The former owners of the brewery tried to use iceberg water in all of their beers, but it didn’t work out.

“Fishermen were sent to carve pieces of ice off the icebergs, because you are not allowed to carry more than 30 kilos of ice at a time. Then the brewers had to hack the icebergs into little pieces and melt it so that they could fit into a container hole the size of a golf ball,” explains Andreas.

Pouring 1000 litres of water into this hole proved to be too expensive and time consuming so the idea was dropped and now Immiaq Brewery uses fresh local water, and spices the beers with flavours of Greenland.
This year, Immiaq expects to produce about 20,000 litres of beer. There are hopes that they will eventually export to other areas of the country including South Greenland, where a specialty ale made from Greenlandic honey has been requested.
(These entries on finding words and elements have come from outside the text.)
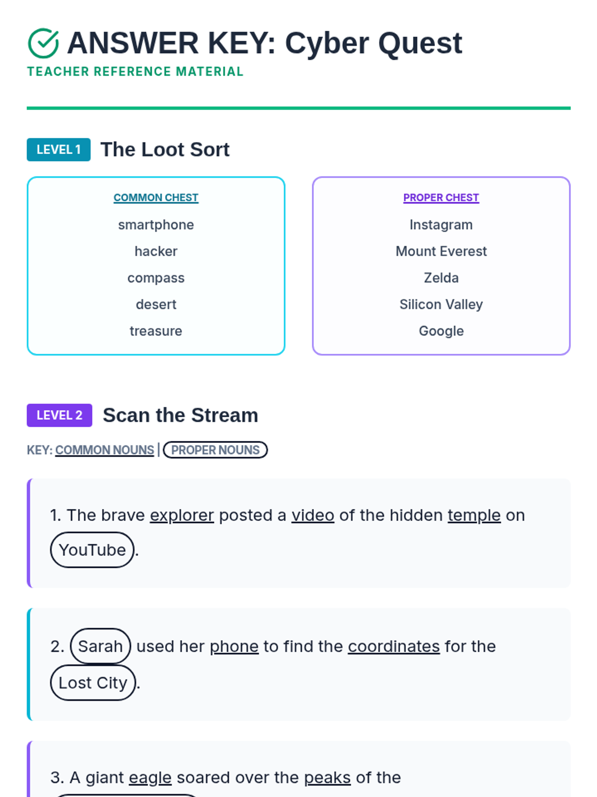The width and height of the screenshot is (597, 797).
Task: Select Mount Everest in proper chest
Action: (441, 251)
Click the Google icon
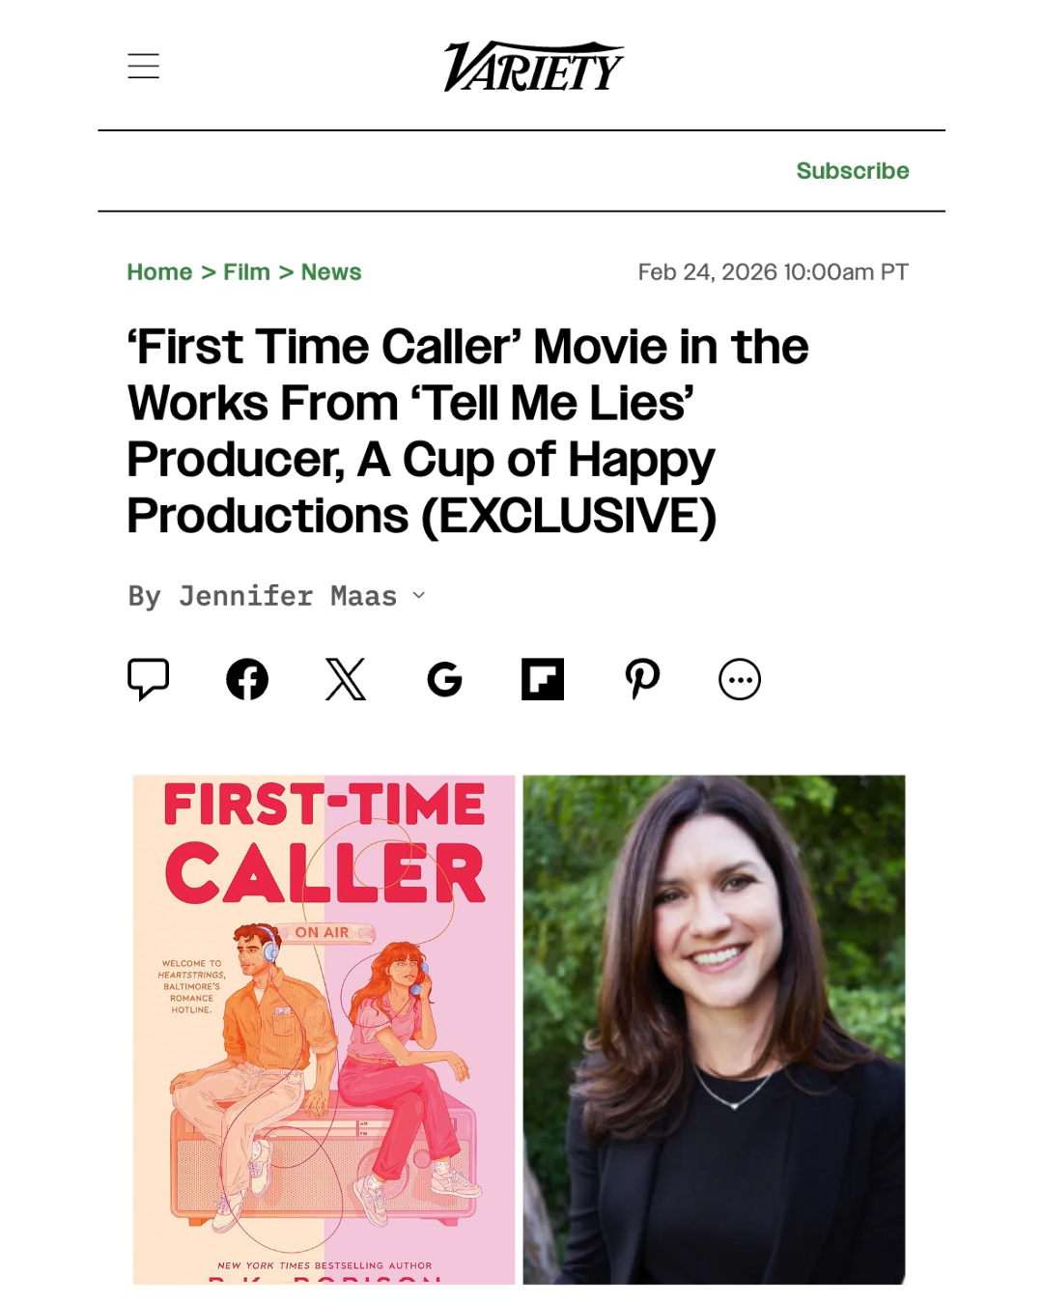The height and width of the screenshot is (1304, 1043). pyautogui.click(x=444, y=680)
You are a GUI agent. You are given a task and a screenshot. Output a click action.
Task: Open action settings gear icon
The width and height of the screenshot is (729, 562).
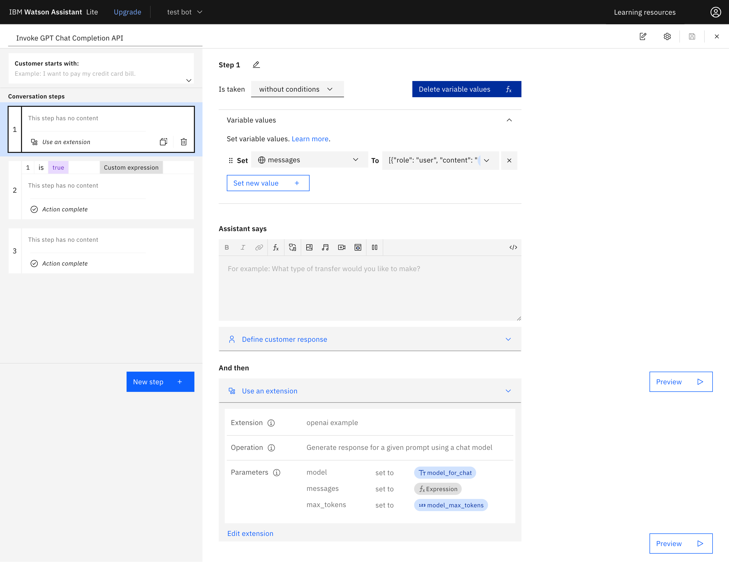point(667,37)
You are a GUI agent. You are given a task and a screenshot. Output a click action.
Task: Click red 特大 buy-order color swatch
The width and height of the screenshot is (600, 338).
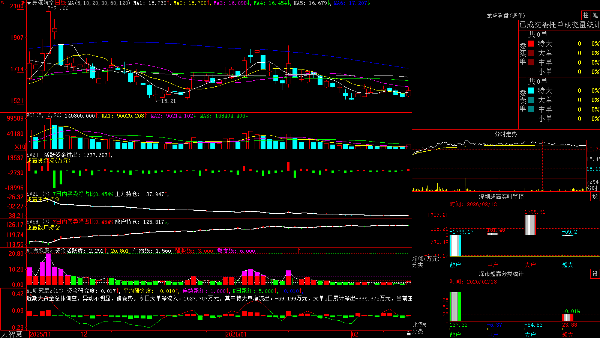(x=531, y=44)
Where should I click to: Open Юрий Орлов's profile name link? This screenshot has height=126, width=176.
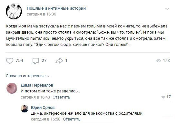point(43,108)
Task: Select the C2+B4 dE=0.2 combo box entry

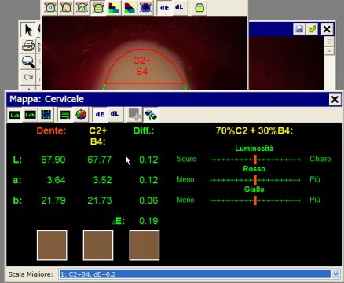Action: pyautogui.click(x=195, y=274)
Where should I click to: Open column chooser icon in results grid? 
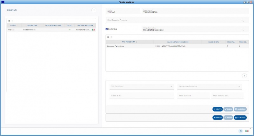click(x=9, y=21)
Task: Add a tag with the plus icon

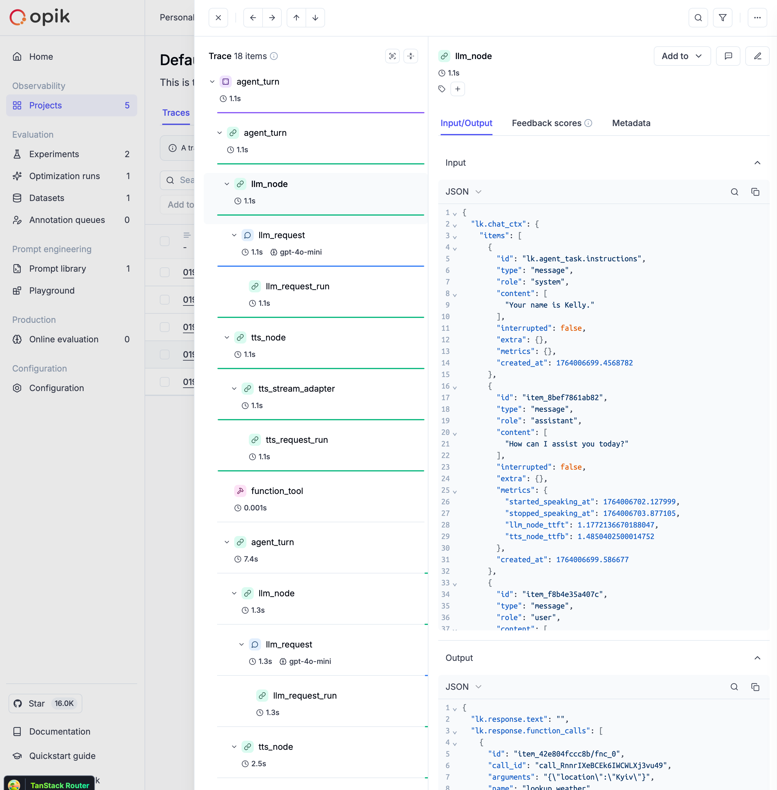Action: pyautogui.click(x=457, y=89)
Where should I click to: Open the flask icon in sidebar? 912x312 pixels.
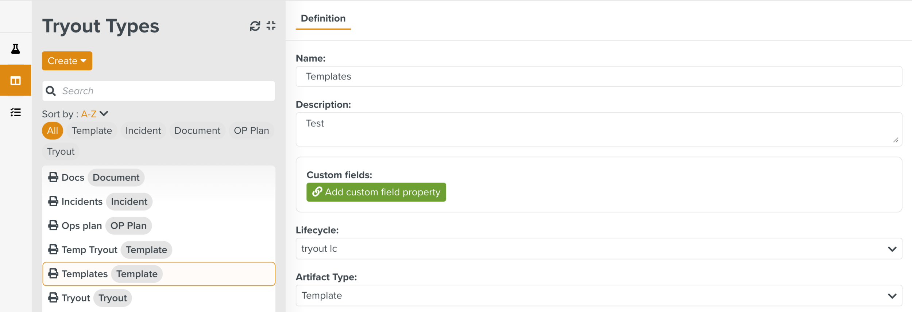coord(15,49)
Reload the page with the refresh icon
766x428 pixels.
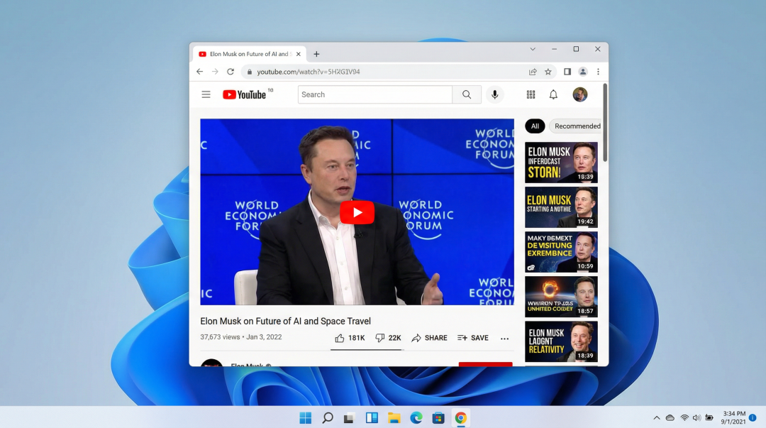pos(231,72)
For now, popular tastes include ‘Taseq’ meaning lake, which is infused with Arctic thyme, a crisp fresh cooling beer; ‘Ullorissat’ meaning the night sky, made of black crowberry; and ‘Qaqqaq’ meaning mountain, a Greenlandic herb beer which tastes like a walk in the mountains.

“So if you haven’t had enough of the nature at the end of your day, you now have the opportunity to drink it”, Andreas says with a smile.